Aktuell ist er für das Farmteam von Philadelphia, bei – Achtung! – Bethlehem Steel (2. Liga) aktiv. Der Verein mit dem gewöhnungsbedürftigen Namen bezieht diesen übrigens aus einem längst bankrotten Unternehmen und wurde erst 2015 gegründet. Hier verliert sich Wijnaldums Spur ein wenig. Laut Transfermarkt.de ist er bis zum 30. November an die ,,zweite Mannschaft“ ausgeliehen. Seit Juni war er aber entweder ohne Einsatz im Kader der Profis von Union oder, wie zuletzt immer häufiger, für keine der beiden Teams nominiert.

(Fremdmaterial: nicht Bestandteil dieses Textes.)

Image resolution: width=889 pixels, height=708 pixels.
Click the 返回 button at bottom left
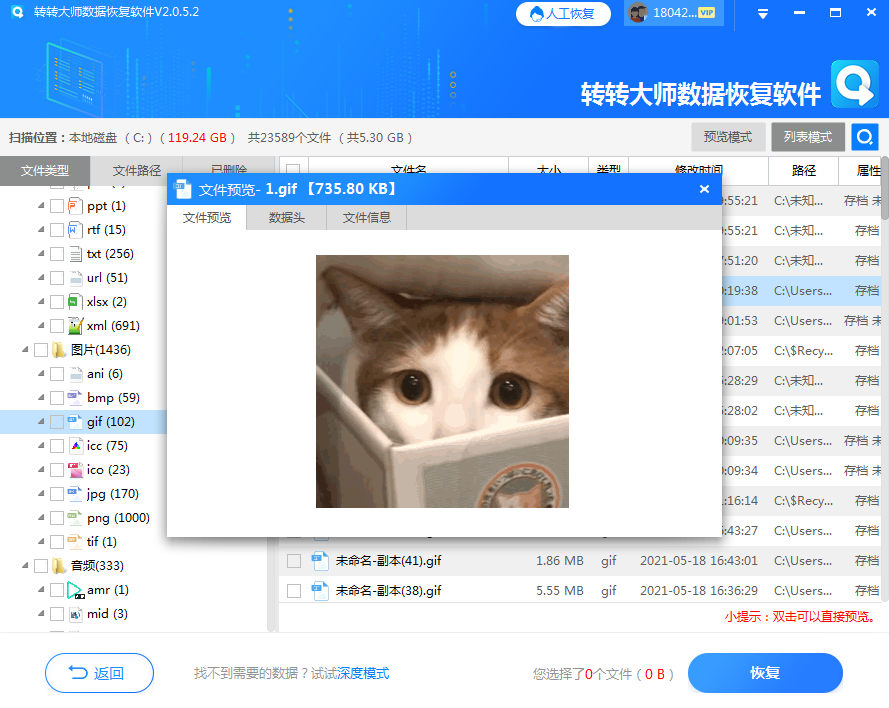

Fast in der Regionalliga vereint
Im erfolgreichen Bochumer Team fanden sich zwei Spieler, die jahrelang in der Bundesliga aktiv waren und dort jeweils rund 100 Spiele bestritten haben. Tobias Weis, der einst in Hoffenheim für Furore sorgte, und Nando Rafael, welcher für die Hertha, Augsburg und Gladbach stürmte.
Mittelfeldspieler Weis löste seinen Vertrag in beidseitigen Einvernehmen im Sommer auf, nachdem kein Transfer zustande gekommen war. In der Folge blieb der nun 32-jährige länger ohne Arbeitgeber. Überraschend unterschrieb er jedoch im Februar einen Kontrakt, der ab Juli 2017 laufen sollte – in der Regionalliga!

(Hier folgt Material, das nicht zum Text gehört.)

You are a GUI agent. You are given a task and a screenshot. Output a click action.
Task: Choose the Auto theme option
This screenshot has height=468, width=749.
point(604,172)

Dort, beim FC Homburg sollte er eigentlich auf seinen Ex-Teamkollegen aus Angola treffen, der sich ebenfalls für den Amateurverein entschied. Doch daraus wurde nichts: Homburg stieg in die Oberliga ab und die beiden Arbeitspapiere der Ex-VfL’er verloren ihre Gültigkeit. Beide sind, trotz namenhafter Vergangenheit, seit ihrer erfolglosen Zeit in Bochum ohne Pflichtspieleinsatz im Profibereich. Aber: Ihr ehemaliger Fast-Verein steht aktuell souverän auf Rang eins der Oberliga und klopft wieder an der Regionalliga – vielleicht wird es dann wieder was mit einem neuen Verein. Denn Weis sagte schon bei seiner Vorstellung in Homburg: ,,Der Fußball fehlt einem natürlich.“
Die dritte Reihe
Ebenfalls verlassen haben den Verein damals zwei Junge Spieler, die allerdings nie das Bochumer Trikot im Profibereich trugen. Mittelstürmer Cagatay Kader (20) ist über den Umweg FSV Frankfurt, wo er viele Spielanteile bekam, aktuell beim VfR Aalen in der dritten Liga gelandet. Verteidiger David Niepsuj kämpft bei Pogon Stettin trotz Verletzungsproblemen um einen Stammplatz.